Neben dem alten Mann, den er in den nächsten Tagen im Pariser Élysée- Palast ablösen wird, absolvierte der 62jährige Jacques Chirac gestern seinen ersten Auftritt. Gemeinsam mit François Mitterrand begrüßte er am Arc de Triomphe die Staatschefs aus der ganzen Welt und nahm die Parade zum 50. Jahrestag der deutschen Kapitulation ab. Günstige Winde verschafften dem frisch gewählten Präsidenten die Gelegenheit, wie ein Jugendlicher aufzuspringen und galant den zu Boden gewehten Schal der scheidenden First Lady aufzuheben.

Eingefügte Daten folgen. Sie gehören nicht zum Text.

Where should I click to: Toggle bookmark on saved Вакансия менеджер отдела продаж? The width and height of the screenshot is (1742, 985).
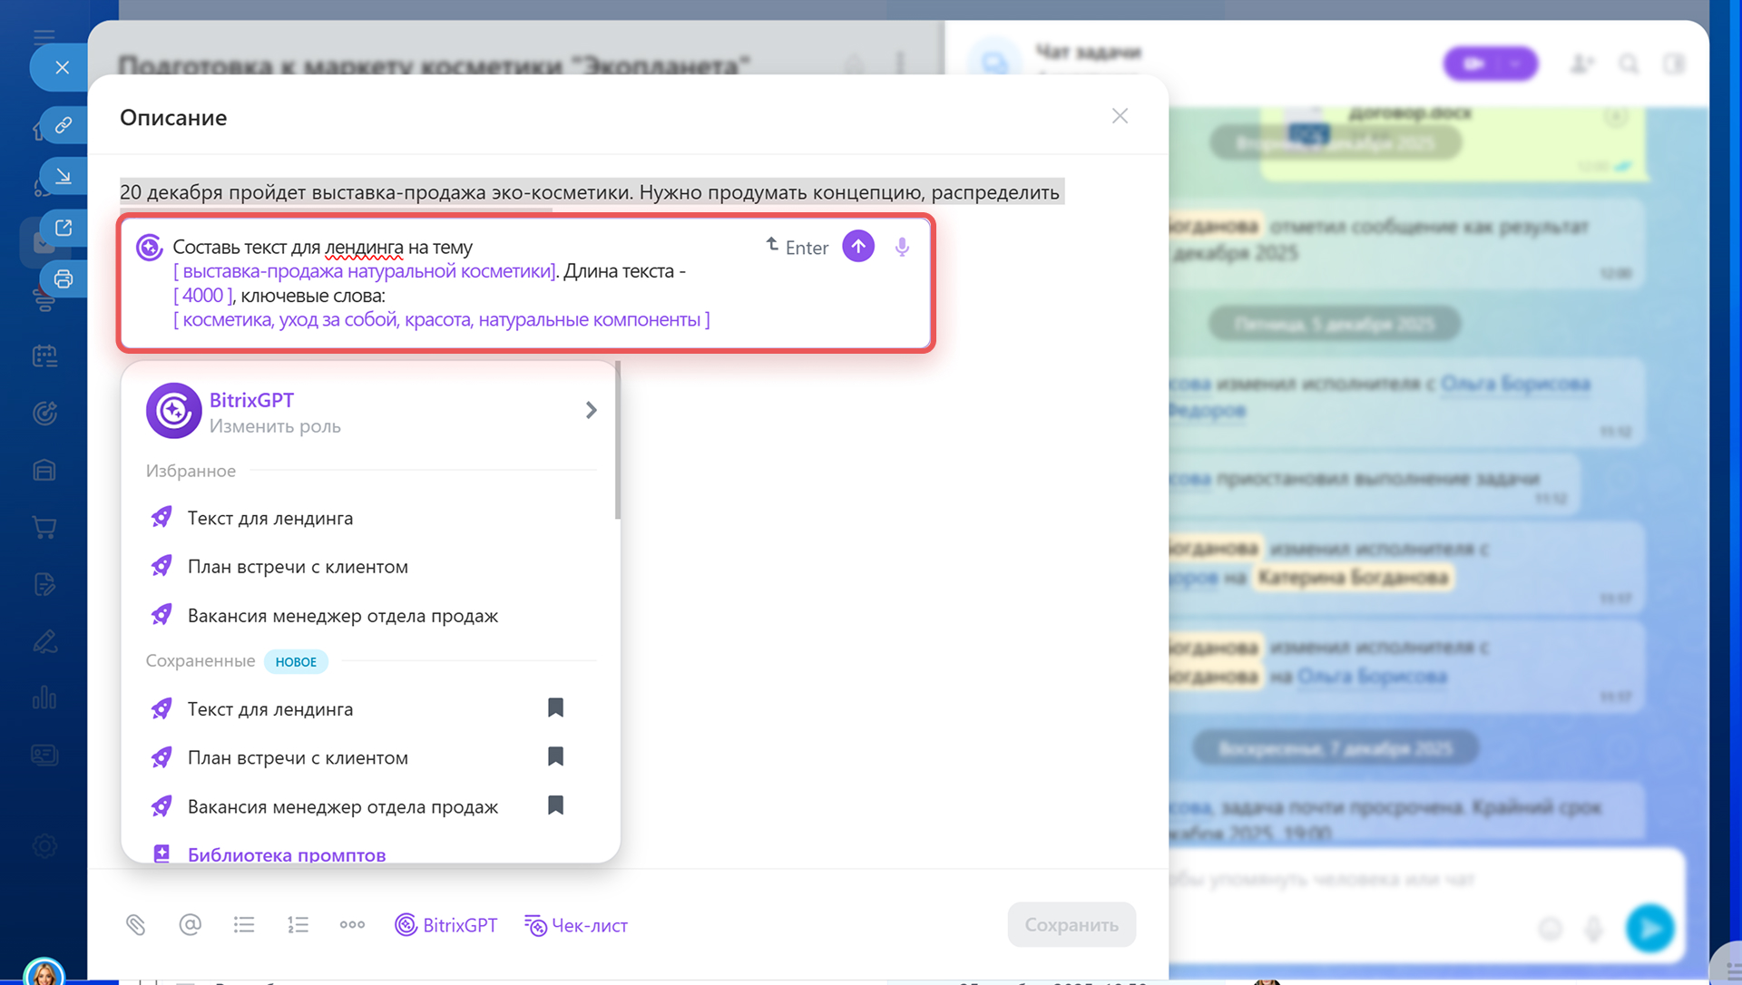556,805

Als der Krieg zu Ende ging, war Chirac noch nicht den Kinderschuhen entwachsen, Soldat wurde er erst ein Jahrzehnt später, als Algerien um seine Unabhängigkeit kämpfte. Sein Vorgänger hatte 1945 bereits Jahre als deutscher Gefangener, als Kollaborateur und als Résistant hinter sich. Die Lichtgestalt jener dunklen Jahre französischer Geschichte, der General Charles de Gaulle, freilich bestimmte die Lebenswege beider späterer Präsidenten. Für Mitterrand, den Sozialisten, wurde „der General“ der wichtigste politische Gegner, dem er schon früh – bei den Präsidentschaftswahlen von 1965 – einen empfindlichen Schrecken verpaßte. Und Chirac führt de Gaulle noch heute bei jeder Rede im Munde.

Nach 21 Jahren Unterbrechung, steht mit Chirac wieder ein Neogaullist an Frankreichs Spitze. Einer, der die Größe des Landes, seine Rolle als Weltmacht und die Sorge um den Zusammenhalt der Nation ganz weit oben auf der Prioritätenliste ansiedelt. Nach 30 Jahren politischer Tätigkeit – als Präsidentenberater, als Minister verschiedener Ressorts, als zweifacher Ex-Regierungschef, als Bürgermeister, als Präsidentschaftskandidat – ist Chirac beileibe kein Anfänger mehr. Knapp eine Stunde nach dem Bekanntwerden seines Sieges stellte sich Chirac vor die jubelnde Menschenmenge im Rathaus von Paris, dessen Bürgermeister er seit 1977 ist, und eröffnete: „Ich bin der Präsident aller Franzosen.“

Die Mehrheit, die Chirac am Sonntag an das Ziel seines Lebenstraums brachte, ist nicht groß. Sie kam zustande mit den vereinten Kräften des untereinander tief zerstrittenen konservativen Lagers. Bis zum ersten Wahlgang, nur zwei Wochen zuvor, hatte sich die Gunst der Wähler auf drei Kandidaten des bürgerlichen Lagers – Chirac, seinen Parteifreund, den Regierungschef Edouard Balladur, und den erst kürzlich aus der Koalition der Regierungsparteien ausgeschiedenen Nationalkonservativen Philippe de Villiers sowie den Rechtsextremen Jean-Marie Le Pen verteilt. Die vier Rechten hatten sich monatelang öffentlich bekämpft. Um seine Mehrheit zu bekommen, mußte Chirac die Gegner der Maastrichter Verträge und deren Befürworter unter einen Hut bringen. Er mußte die rechtsextreme Klientel locken, ohne die Liberalen zu vergrätzen. Der politische Spagat zur Mehrheitsbeschaffung führte zu dem bekannten Zickzackkurs: zwischen „ja zu Europa“ und „ein neues Referendum über Europa“, zwischen „nein zu Le Pen“ und „wir brauchen dichtere Grenzen und mehr Sicherheit“.

Der „wichtigste Kampf“ der nächsten Zeit, so Chiracs Bekenntnis vom Wahlabend, sei der gegen die Arbeitslosigkeit, die in Frankreich dramatischer ist als irgendwo sonst in Westeuropa. Von dem schnellen Beginn und dem Erfolg dieser Politik gegen die soziale Ausgrenzung hängt viel ab für Chirac. Von den Gewerkschaften und den linken Parteien darf der Neogaullist keine Schonfrist erwarten. Aber auch bei seinen konservativen Freunden, die mit jeweils anderen Programmen zur Bekämpfung der Arbeitslosigkeit angetreten waren, muß er sich auf Argwohn einstellen.

Rein rechnerisch sind Chiracs politische Möglichkeiten fast unbegrenzt. Die Konservativen verfügen in der Nationalversammlung über vier Fünftel der Abgeordneten, sie haben die absolute Mehrheit in der zweiten Kammer, in den Regionen und in den großen Städten. „Seine Macht ist total, seine Verantwortung läßt kein Pardon zu“, hat der Rechtsextreme Le Pen bereits drohend gesagt.